- **PROBLEM REQUIREMENTS**: In the post on pan-genome references, update the stretch from "In the last" through "more complete picture." by replacing "repos" with "repositories", and write out that stretch.

08 July 2019

In the last weekend, I made gfatools and minigraph open to the public. Both repos come with some documentations, but they haven’t explained the background and motivation behind. This blog post gives a more complete picture.

The primary assembly of GRCh38, our current human reference genome, is largely the concatenation of individual haplotype segments. It aims to model a single human genome and lacks thousands of structural variations (SVs). These SVs are causing a multitude of problems which have been documented in many papers. A solution is to construct a pan-genome reference. The question is “how?”.

My answer to that is rGFA. rGFA is a text format and more importantly a data model. It introduces the concept of stable coordiate, which is persistent under the sequence split and insertion operations. We can incrementally “add” a new genome to a graph without breaking the old coordinate system. At the same time, if we start with a linear reference genome, an augmented graph naturally inherits the coordinate system from the linear reference. We can have the benefits of both linear and graphical representations.

- **INFORMATION SUPPLIED**:
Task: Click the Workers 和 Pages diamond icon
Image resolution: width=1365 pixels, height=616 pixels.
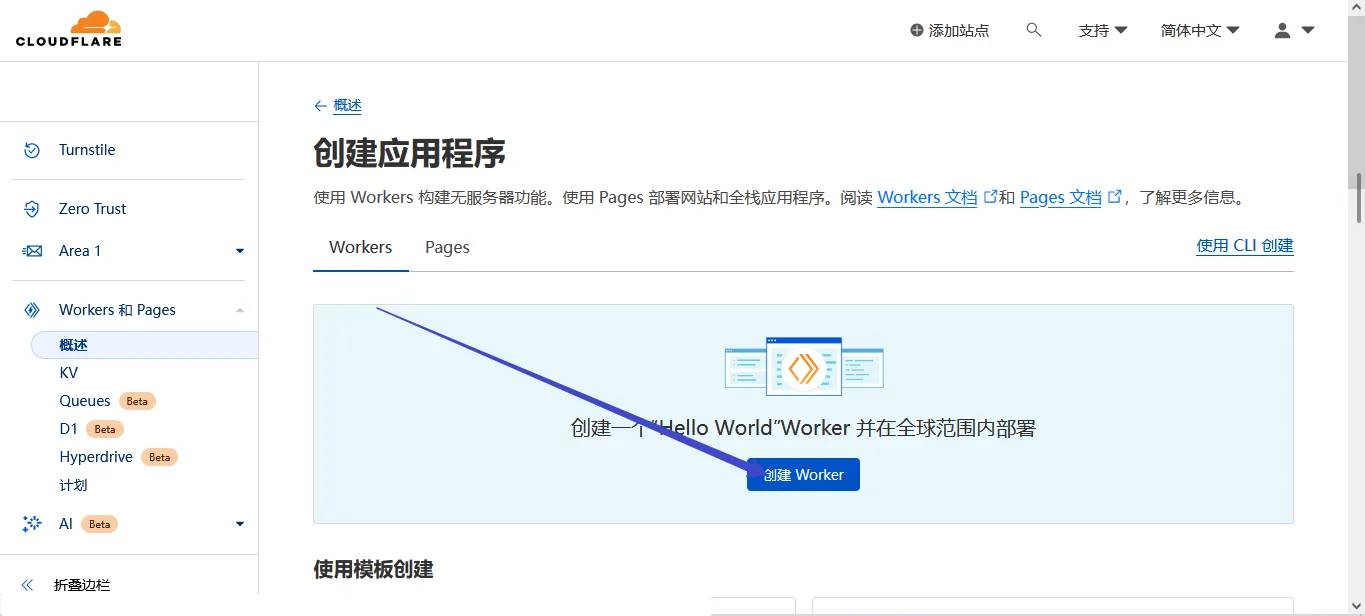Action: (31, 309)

==

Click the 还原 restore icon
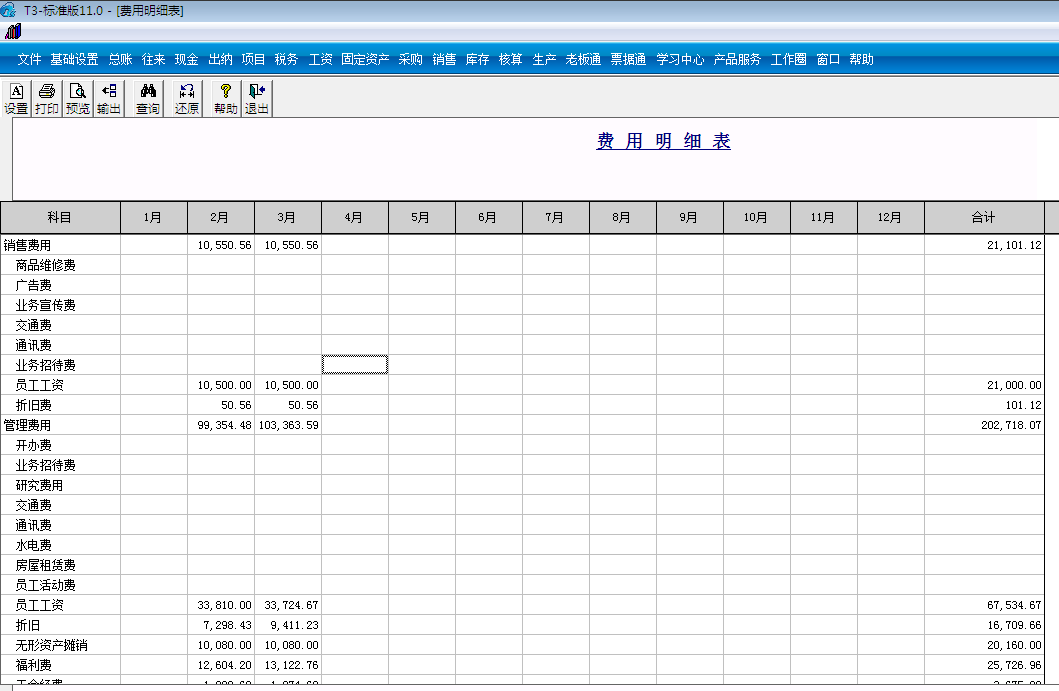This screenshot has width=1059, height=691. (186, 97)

* * *

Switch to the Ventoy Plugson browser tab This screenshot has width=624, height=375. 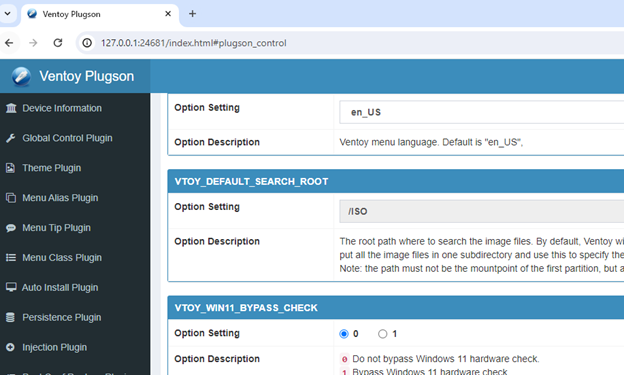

- **YOUR SOLUTION**:
In the last weekend, I made gfatools and minigraph open to the public. Both repositories come with some documentations, but they haven’t explained the background and motivation behind. This blog post gives a more complete picture.